** START PROVIDED INFORMATION **

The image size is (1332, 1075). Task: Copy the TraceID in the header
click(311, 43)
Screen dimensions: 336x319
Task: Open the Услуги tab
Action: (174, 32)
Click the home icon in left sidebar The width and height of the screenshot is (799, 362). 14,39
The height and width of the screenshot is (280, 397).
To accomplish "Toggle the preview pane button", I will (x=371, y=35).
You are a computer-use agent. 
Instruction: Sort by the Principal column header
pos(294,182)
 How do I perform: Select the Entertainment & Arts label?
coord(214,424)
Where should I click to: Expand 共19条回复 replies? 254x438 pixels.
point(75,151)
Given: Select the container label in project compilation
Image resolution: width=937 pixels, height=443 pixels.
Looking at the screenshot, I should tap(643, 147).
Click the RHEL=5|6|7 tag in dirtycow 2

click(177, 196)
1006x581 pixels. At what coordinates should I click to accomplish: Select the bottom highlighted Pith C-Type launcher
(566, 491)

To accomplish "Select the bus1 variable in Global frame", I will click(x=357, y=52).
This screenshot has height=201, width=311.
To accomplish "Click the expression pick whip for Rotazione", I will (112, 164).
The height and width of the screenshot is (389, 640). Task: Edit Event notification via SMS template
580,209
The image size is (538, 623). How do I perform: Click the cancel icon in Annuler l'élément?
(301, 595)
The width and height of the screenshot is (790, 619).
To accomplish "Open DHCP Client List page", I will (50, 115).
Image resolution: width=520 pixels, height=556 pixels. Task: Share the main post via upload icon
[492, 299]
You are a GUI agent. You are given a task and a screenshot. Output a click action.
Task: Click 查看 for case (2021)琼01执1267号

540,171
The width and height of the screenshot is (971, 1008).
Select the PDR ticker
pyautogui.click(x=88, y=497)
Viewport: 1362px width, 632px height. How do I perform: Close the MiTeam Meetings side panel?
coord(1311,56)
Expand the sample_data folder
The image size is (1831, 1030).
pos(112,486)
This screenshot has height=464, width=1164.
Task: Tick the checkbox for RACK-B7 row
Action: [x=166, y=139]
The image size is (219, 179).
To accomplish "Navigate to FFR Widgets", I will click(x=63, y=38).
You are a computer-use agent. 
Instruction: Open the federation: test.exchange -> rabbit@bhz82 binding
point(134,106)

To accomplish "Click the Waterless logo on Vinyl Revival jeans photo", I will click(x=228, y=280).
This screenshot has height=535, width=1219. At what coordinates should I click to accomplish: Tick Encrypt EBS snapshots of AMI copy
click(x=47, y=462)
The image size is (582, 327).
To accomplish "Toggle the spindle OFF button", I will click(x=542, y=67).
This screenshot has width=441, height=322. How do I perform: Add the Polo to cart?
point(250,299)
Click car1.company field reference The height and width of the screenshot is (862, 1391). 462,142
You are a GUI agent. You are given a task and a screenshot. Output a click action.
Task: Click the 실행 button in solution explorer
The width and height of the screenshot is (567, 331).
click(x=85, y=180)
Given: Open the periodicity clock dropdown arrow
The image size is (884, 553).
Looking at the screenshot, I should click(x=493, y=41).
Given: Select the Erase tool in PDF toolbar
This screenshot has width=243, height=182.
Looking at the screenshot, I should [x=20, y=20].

** END PROVIDED INFORMATION **

*DIRECTIVE*
Copy out everything in the records from the line containing "The image size is (538, 623)." down to the line containing "click(x=47, y=462)", including both of those lines, without changing anything.

*TASK RESULT*
The image size is (538, 623). How do I perform: Click the cancel icon in Annuler l'élément?
(301, 595)
The width and height of the screenshot is (790, 619).
To accomplish "Open DHCP Client List page", I will (50, 115).
Image resolution: width=520 pixels, height=556 pixels. Task: Share the main post via upload icon
[492, 299]
You are a GUI agent. You are given a task and a screenshot. Output a click action.
Task: Click 查看 for case (2021)琼01执1267号

540,171
The width and height of the screenshot is (971, 1008).
Select the PDR ticker
pyautogui.click(x=88, y=497)
Viewport: 1362px width, 632px height. How do I perform: Close the MiTeam Meetings side panel?
coord(1311,56)
Expand the sample_data folder
The image size is (1831, 1030).
pos(112,486)
This screenshot has height=464, width=1164.
Task: Tick the checkbox for RACK-B7 row
Action: [x=166, y=139]
The image size is (219, 179).
To accomplish "Navigate to FFR Widgets", I will click(x=63, y=38).
You are a computer-use agent. 
Instruction: Open the federation: test.exchange -> rabbit@bhz82 binding
point(134,106)

To accomplish "Click the Waterless logo on Vinyl Revival jeans photo", I will click(x=228, y=280).
This screenshot has height=535, width=1219. At what coordinates should I click to accomplish: Tick Encrypt EBS snapshots of AMI copy
click(x=47, y=462)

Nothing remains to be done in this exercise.